» **WORK TO BE COMPLETED**: Rewrite the data from the start through the line that contains "[x=42, y=50]" with "forward" swapped for "backward", keeping everything else unchanged and omitting the pictures.

Collected data
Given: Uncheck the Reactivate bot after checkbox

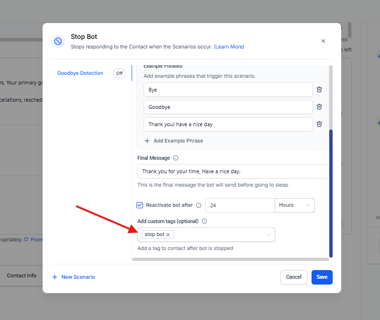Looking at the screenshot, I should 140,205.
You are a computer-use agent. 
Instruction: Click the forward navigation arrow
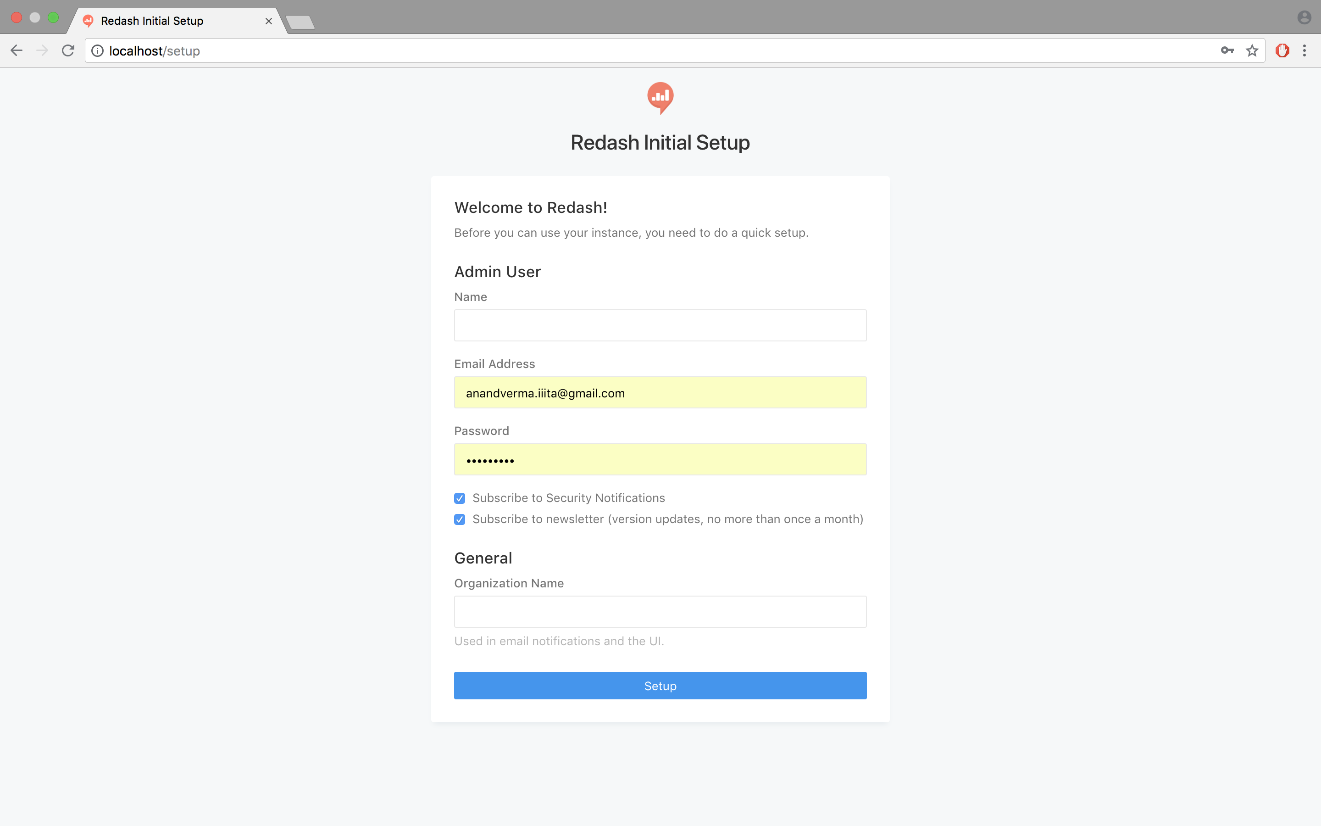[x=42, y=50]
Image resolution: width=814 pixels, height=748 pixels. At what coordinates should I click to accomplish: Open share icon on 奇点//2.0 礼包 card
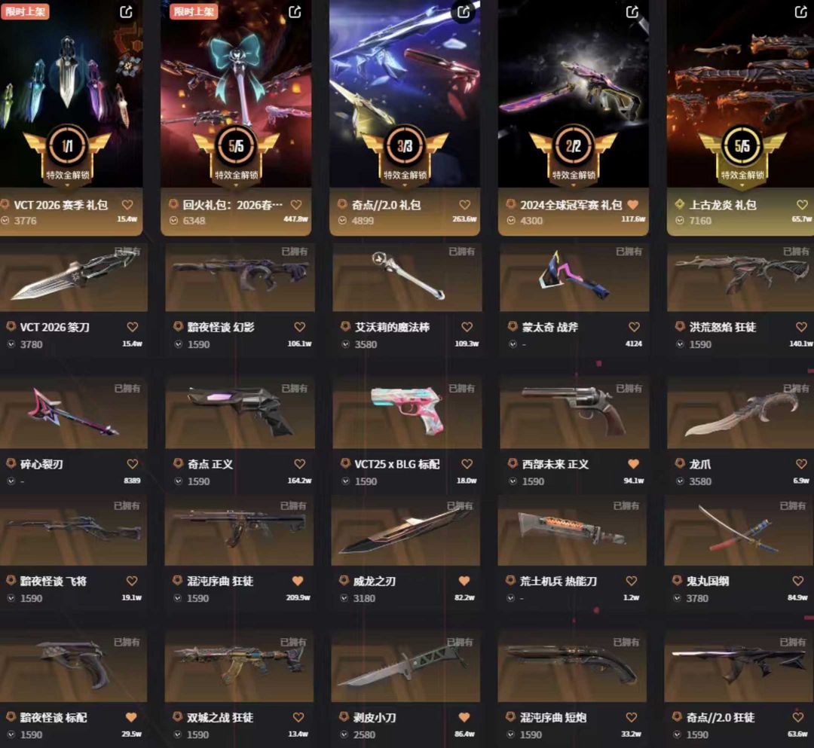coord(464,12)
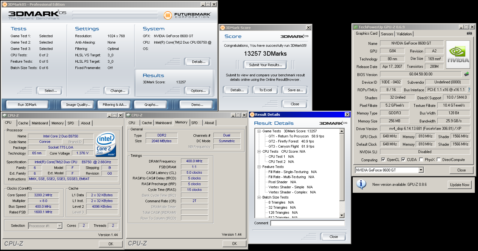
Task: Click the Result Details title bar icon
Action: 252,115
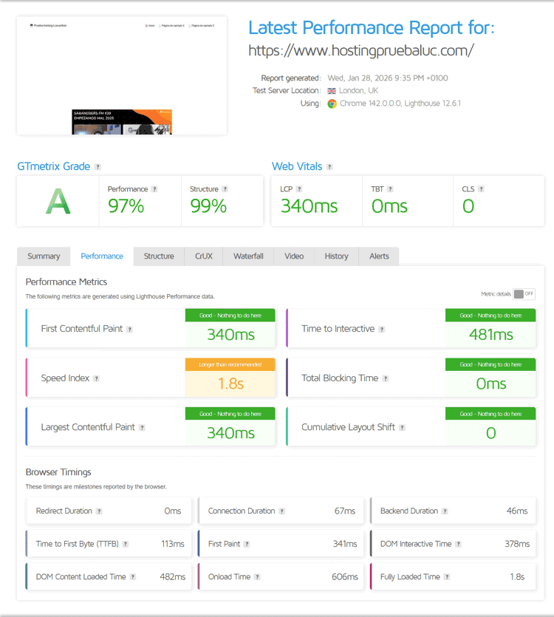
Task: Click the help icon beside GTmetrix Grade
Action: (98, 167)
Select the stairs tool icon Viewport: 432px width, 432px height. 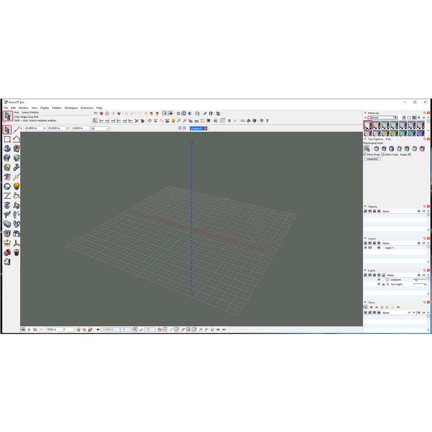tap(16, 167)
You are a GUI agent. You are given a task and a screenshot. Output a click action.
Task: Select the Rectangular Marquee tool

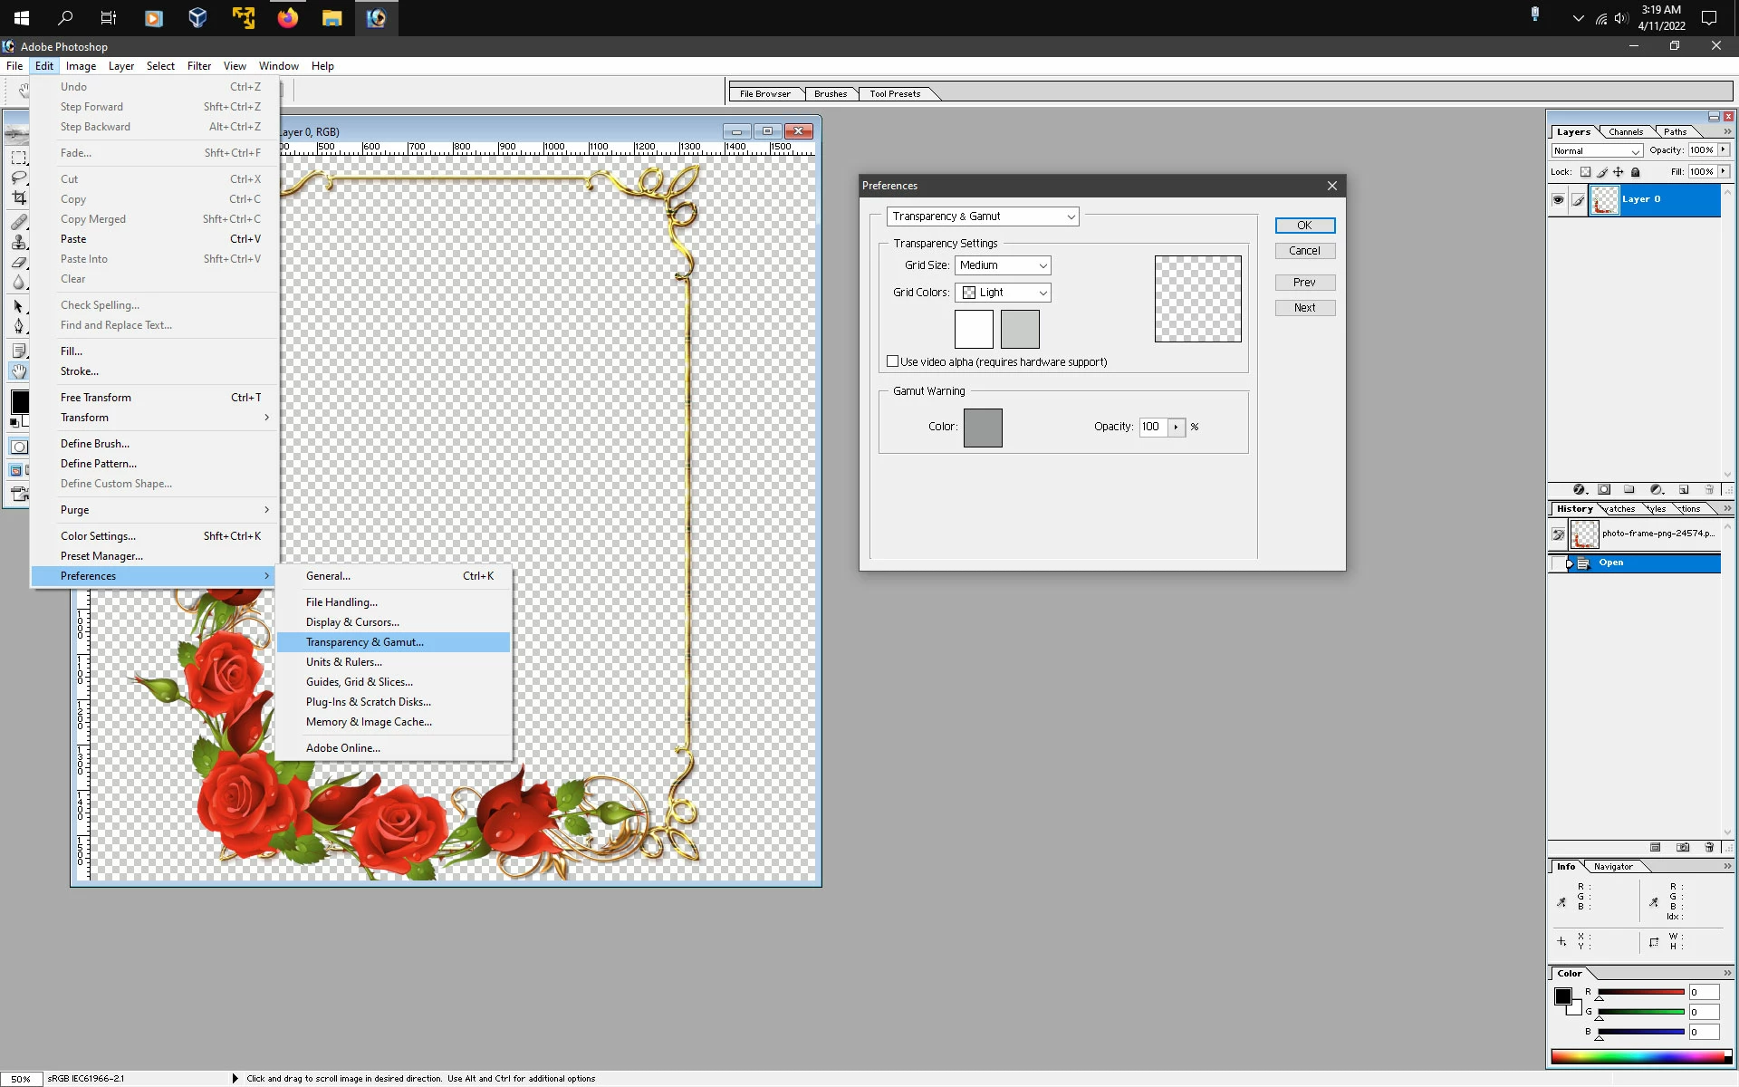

» **SOLUTION TO THE EXERCISE**:
Given: Uncheck the Reactivate bot after checkbox

Looking at the screenshot, I should 140,205.
You are a computer-use agent. 
Instruction: Click the backward navigation arrow
[x=42, y=50]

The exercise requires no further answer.